Element and text position data:
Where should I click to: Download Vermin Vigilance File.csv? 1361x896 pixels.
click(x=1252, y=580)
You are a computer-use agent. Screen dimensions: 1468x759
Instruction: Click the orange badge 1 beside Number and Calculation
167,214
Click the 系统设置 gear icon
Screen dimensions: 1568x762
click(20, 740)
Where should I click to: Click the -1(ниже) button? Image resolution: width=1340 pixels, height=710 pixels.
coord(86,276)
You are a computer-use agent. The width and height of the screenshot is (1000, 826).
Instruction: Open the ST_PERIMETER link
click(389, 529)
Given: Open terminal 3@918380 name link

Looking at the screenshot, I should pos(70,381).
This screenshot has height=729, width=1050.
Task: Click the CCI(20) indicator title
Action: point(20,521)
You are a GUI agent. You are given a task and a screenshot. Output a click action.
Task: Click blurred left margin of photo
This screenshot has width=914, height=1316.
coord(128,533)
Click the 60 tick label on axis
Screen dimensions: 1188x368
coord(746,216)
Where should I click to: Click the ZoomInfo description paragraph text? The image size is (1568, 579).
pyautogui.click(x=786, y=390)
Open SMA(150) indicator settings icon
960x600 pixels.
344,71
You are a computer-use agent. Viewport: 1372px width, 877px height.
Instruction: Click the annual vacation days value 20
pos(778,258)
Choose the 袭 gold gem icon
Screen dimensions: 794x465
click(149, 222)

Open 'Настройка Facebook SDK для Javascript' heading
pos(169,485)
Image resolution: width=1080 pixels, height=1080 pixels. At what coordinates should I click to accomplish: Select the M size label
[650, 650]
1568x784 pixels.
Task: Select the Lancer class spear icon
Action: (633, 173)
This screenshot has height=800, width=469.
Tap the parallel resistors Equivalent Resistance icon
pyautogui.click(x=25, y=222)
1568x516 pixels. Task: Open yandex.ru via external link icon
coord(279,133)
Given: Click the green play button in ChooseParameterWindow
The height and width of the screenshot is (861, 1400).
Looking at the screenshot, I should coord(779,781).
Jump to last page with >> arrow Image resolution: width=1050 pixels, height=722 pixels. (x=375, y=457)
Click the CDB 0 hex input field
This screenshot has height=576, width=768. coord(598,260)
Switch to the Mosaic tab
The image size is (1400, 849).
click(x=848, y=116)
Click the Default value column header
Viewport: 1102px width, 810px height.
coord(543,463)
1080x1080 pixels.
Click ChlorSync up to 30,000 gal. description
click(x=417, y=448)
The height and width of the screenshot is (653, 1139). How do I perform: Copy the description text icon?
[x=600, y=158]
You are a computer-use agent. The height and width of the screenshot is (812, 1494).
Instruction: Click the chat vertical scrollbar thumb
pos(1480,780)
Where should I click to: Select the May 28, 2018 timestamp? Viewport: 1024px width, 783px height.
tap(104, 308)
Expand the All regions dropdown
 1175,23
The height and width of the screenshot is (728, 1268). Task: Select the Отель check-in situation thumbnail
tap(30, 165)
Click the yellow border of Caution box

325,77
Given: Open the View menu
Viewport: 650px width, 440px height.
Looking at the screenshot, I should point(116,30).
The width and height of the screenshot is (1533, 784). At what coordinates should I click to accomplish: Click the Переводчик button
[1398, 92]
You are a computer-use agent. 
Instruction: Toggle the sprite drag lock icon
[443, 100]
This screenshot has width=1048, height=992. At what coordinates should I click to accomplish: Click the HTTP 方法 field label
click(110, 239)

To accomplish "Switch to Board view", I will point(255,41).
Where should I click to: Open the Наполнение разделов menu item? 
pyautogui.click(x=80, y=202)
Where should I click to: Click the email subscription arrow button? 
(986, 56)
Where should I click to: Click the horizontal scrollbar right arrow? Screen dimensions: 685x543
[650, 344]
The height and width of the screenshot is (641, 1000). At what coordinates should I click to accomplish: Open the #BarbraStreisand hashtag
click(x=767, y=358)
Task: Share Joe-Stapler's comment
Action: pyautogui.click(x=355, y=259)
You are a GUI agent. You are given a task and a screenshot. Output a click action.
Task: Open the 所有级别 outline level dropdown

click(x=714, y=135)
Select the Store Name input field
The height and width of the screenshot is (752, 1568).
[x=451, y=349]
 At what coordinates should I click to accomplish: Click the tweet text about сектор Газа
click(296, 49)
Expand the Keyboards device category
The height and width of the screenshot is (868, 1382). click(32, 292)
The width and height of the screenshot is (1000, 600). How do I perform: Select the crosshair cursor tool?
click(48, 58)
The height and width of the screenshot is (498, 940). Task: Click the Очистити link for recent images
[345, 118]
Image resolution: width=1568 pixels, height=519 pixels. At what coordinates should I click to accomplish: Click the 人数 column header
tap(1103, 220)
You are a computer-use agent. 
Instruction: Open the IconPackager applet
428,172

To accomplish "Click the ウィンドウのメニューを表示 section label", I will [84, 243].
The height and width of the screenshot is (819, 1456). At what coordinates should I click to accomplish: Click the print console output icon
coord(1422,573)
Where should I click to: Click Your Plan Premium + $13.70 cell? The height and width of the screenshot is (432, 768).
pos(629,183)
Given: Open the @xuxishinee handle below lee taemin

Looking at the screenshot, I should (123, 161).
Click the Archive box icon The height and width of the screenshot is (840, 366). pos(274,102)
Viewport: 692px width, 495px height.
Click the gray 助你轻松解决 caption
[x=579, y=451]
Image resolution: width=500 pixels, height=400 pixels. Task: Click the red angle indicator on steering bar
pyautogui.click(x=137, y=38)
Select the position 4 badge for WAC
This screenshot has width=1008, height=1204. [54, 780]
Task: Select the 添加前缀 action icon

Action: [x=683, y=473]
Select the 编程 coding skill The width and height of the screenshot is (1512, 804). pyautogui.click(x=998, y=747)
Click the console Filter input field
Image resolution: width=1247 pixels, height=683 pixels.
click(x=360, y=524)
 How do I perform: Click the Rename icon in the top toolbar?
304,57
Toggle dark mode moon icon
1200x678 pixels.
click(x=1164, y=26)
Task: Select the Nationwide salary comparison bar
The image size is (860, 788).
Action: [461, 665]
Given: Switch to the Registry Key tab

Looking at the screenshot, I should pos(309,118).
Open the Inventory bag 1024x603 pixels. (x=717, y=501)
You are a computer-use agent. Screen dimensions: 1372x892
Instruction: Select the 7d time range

◆ Problem
Copy out the rows from the line with "You are a computer-use agent. Screen dimensions: 1468x759" up to and including the line with "coord(86,276)", keeping every character unchanged.

◆ Result below
You are a computer-use agent. Screen dimensions: 1468x759
Instruction: Click the orange badge 1 beside Number and Calculation
167,214
Click the 系统设置 gear icon
Screen dimensions: 1568x762
click(20, 740)
Where should I click to: Click the -1(ниже) button? Image resolution: width=1340 pixels, height=710 pixels.
coord(86,276)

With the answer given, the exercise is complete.